To provide additional buttressing of what is a questionable thesis, the case of the assassination of Alexander Litvinenko in London in 2006 has been repeatedly cited by the media on both sides of the Atlantic as evidence of Russian turpitude, but the backstory is not the same. Litvinenko was an FSB officer who fled to the United Kingdom to avoid prosecution in Russia. In Britain, he became a whistleblower and author, exposing numerous alleged Russian government misdeeds. Would the Kremlin have been motivated to kill him? He was seen as a traitor and a continuing threat through his books and speeches, so it is certainly possible. The story of Skripal was, however, completely different.
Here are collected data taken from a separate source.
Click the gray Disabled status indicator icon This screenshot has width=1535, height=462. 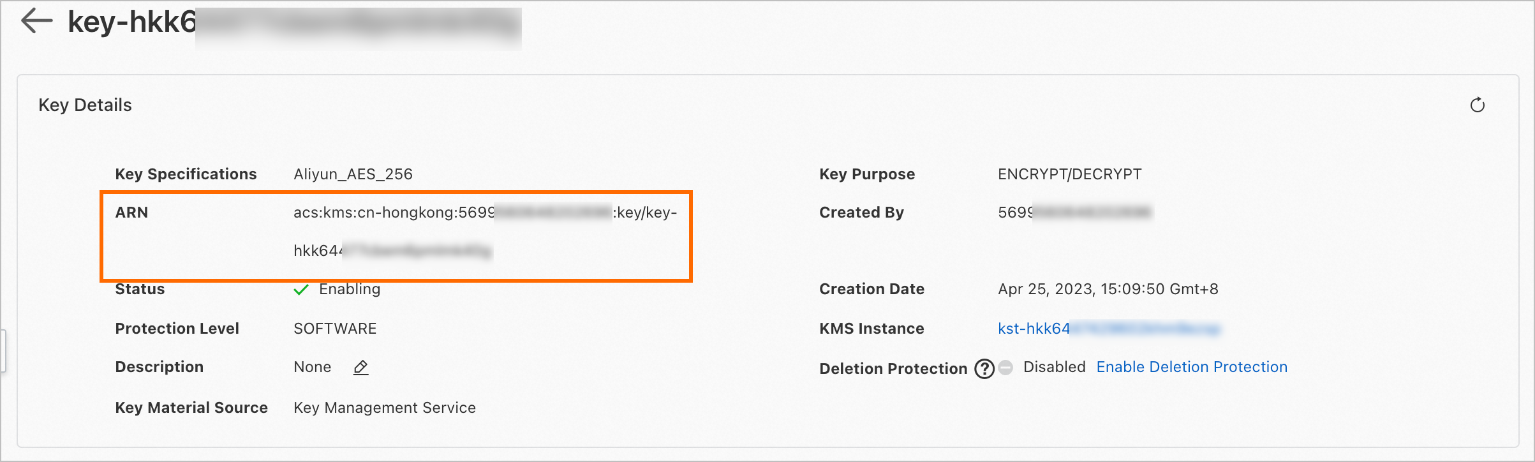pos(1005,368)
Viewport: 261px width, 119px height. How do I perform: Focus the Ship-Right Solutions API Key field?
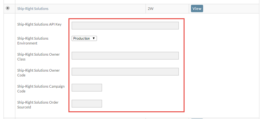coord(125,26)
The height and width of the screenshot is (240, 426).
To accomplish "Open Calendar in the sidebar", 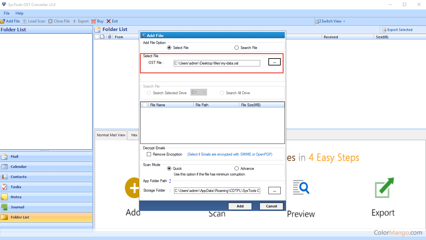I will coord(18,167).
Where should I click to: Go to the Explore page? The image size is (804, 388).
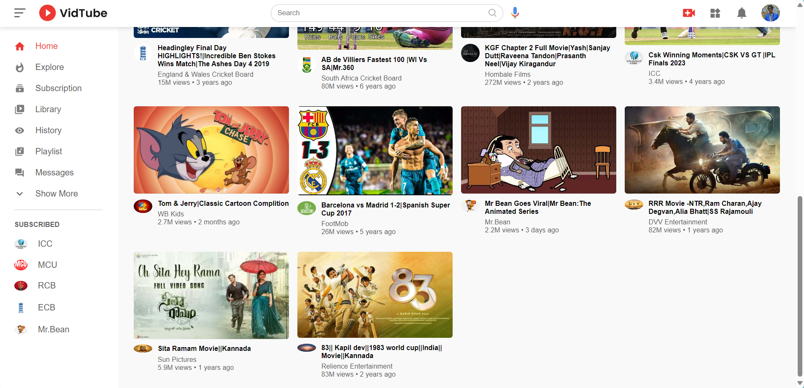pyautogui.click(x=49, y=67)
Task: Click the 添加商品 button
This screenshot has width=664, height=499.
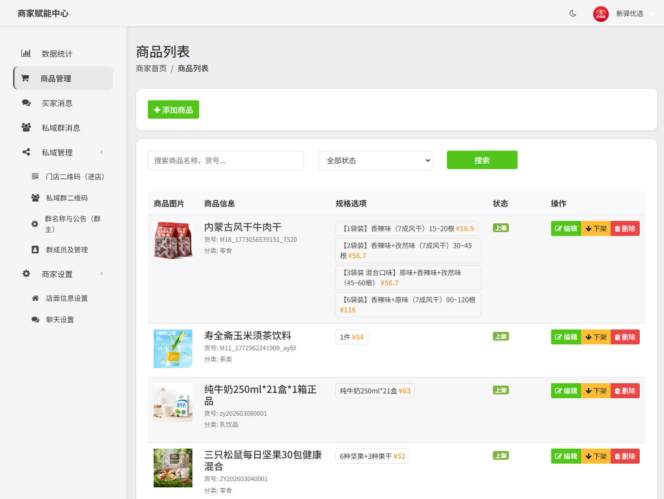Action: (173, 109)
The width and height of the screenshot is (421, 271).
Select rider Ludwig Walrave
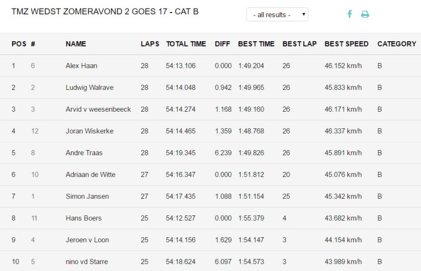coord(90,88)
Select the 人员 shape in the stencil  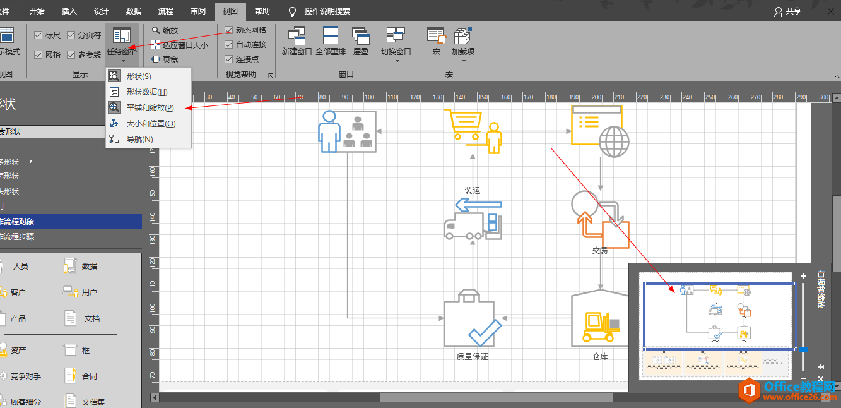[x=20, y=267]
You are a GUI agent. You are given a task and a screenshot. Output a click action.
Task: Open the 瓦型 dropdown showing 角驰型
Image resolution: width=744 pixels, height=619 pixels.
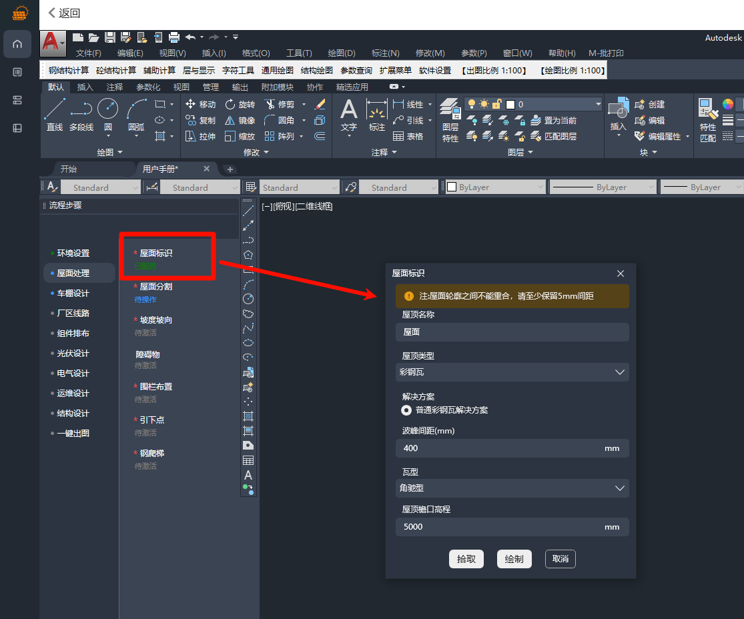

He was a double agent working for Britain who was arrested and imprisoned in 2006. He was released and traveled to the UK after a 2010 spy swap was arranged by Washington and his daughter has been able to travel freely from Moscow to visit him. If the Russian government had wanted to kill him, they could have easily done so while he was in prison, or they could have punished him by taking steps against his daughter.
There are a number of problems with the accepted narrative as presented by May and the media. Merriam-Webster dictionary defines a nerve agent as "usually odorless organophosphate (such as sarin, tabun, or VX) that disrupts the transmission of nerve impulses by inhibiting cholinesterase and especially acetylcholinesterase and is used as a chemical weapon in gaseous or liquid form," while Wikipedia explains that it is "a class of organic chemicals that disrupt the mechanisms by which nerves transfer messages to organs." A little more research online reveals that most so-called nerve agents are chemically related. So when Theresa May says that the alleged agent used against the Skripals as being "of a type" associated with a reported Russian-developed chemical weapon called Novichok that was produced in the 1970s and 1980s, she is actually conceding that her own chemical weapons laboratories at Porton Down are, to a certain, extent, guessing at the provenance and characteristics of the actual agent that might or might not have been used in Salisbury.